From the data that follows, print exactly the lines starting at the one containing "Given: Click the 종합소득세 service icon" and ending at the one containing "Viewport: 1411px width, 840px height."; include both of them and nothing more.

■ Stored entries

========================================================================

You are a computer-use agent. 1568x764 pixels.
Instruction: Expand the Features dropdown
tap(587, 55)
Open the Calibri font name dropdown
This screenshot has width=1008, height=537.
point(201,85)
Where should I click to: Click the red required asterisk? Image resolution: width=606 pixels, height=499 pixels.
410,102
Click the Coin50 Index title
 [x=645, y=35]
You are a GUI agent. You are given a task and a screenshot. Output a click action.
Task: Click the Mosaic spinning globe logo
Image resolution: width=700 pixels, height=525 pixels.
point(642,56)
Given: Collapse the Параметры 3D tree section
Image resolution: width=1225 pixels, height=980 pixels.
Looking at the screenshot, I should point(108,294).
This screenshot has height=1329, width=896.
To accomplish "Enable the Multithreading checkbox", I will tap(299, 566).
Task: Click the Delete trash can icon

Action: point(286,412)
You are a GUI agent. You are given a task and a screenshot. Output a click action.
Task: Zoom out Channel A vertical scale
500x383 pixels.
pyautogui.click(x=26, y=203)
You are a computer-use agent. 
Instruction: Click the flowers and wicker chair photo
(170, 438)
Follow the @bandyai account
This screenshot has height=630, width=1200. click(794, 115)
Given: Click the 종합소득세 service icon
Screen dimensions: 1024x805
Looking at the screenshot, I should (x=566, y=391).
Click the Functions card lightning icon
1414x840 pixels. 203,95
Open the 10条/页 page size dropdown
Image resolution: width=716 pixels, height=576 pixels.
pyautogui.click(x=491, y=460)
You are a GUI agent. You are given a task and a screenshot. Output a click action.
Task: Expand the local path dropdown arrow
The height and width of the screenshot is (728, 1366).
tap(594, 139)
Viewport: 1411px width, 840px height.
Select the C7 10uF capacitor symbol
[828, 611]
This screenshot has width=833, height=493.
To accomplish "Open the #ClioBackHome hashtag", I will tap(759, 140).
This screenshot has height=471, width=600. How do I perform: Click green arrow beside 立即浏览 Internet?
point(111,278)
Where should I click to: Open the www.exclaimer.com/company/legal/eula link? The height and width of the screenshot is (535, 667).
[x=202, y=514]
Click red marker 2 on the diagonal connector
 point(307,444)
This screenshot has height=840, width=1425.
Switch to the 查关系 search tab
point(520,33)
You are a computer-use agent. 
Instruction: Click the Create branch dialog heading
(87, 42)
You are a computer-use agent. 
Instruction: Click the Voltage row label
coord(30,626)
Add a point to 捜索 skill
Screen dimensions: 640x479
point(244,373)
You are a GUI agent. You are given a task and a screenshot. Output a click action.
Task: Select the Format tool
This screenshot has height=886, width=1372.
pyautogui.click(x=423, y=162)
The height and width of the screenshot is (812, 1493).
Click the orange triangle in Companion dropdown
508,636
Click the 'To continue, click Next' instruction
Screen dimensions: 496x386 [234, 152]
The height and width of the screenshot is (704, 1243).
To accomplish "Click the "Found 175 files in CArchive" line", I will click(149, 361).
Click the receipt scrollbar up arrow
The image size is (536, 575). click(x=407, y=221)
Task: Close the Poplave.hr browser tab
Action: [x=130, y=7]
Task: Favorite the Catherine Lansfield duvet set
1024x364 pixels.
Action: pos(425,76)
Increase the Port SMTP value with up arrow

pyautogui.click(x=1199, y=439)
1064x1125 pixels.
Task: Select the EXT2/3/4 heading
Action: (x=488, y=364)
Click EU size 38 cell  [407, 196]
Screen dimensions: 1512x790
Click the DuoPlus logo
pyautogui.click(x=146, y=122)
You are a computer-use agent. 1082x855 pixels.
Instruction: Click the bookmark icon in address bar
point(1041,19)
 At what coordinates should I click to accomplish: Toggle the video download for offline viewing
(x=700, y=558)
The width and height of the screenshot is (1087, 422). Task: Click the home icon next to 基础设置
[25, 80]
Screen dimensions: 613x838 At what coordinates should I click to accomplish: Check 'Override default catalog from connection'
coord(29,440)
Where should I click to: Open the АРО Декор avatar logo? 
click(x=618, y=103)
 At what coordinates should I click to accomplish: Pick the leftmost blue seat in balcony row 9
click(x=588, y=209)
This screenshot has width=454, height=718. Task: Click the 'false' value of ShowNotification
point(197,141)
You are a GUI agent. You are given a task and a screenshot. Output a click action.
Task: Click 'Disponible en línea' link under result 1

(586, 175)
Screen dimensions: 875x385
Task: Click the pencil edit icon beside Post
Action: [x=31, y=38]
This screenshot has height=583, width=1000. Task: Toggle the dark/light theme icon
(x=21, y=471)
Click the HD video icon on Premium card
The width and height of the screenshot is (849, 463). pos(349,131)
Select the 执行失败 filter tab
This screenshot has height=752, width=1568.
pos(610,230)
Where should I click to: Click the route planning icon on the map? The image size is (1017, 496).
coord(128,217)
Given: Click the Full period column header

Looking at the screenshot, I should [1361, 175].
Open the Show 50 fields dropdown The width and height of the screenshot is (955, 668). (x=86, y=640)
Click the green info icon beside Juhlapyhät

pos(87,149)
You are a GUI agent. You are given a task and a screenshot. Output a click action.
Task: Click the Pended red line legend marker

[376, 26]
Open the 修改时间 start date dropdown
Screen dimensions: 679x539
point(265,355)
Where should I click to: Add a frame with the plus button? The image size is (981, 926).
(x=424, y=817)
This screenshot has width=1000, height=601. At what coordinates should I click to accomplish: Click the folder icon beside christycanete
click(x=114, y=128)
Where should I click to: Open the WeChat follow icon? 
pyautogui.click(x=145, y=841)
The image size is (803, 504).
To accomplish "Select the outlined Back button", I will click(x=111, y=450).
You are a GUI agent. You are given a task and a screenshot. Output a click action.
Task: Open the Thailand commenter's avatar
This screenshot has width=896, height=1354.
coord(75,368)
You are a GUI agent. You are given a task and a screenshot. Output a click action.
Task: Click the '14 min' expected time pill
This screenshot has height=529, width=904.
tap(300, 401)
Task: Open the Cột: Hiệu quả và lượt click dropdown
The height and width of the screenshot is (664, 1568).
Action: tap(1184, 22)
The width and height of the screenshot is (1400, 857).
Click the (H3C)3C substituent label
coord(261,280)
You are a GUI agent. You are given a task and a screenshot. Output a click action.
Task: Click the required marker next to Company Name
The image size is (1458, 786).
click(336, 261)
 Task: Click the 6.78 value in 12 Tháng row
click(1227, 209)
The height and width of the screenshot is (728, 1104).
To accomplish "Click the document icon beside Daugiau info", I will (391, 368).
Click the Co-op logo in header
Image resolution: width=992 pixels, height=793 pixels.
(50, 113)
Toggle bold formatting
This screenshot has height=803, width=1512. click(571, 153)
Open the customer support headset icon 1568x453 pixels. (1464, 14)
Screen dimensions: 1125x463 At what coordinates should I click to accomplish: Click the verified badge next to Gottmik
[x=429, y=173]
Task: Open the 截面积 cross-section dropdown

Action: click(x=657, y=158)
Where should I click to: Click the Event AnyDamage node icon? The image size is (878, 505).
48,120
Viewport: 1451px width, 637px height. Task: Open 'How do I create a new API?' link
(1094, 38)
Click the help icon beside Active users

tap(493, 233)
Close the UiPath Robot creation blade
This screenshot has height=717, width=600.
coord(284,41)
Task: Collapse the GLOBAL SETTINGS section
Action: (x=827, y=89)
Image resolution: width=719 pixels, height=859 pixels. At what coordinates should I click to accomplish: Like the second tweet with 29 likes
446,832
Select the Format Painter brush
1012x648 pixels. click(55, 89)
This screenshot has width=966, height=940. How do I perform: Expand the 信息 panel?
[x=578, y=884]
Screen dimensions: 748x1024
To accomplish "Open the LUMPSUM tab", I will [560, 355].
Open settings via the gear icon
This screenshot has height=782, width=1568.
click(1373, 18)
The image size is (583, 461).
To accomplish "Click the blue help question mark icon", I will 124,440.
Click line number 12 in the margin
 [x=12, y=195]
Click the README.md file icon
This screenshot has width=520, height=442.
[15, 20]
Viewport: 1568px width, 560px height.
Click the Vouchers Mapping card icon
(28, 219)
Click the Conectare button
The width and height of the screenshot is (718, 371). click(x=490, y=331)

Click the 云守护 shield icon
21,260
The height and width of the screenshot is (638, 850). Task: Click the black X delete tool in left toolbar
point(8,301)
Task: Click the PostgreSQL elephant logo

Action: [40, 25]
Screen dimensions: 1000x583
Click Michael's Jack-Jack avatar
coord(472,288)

========================================================================

■ COMPLETED TASK
Given: Click the 종합소득세 service icon
Screen dimensions: 1024x805
Looking at the screenshot, I should (x=566, y=391).
Click the Functions card lightning icon
1414x840 pixels. 203,95
Open the 10条/页 page size dropdown
Image resolution: width=716 pixels, height=576 pixels.
pyautogui.click(x=491, y=460)
You are a GUI agent. You are given a task and a screenshot. Output a click action.
Task: Expand the local path dropdown arrow
The height and width of the screenshot is (728, 1366).
tap(594, 139)
Viewport: 1411px width, 840px height.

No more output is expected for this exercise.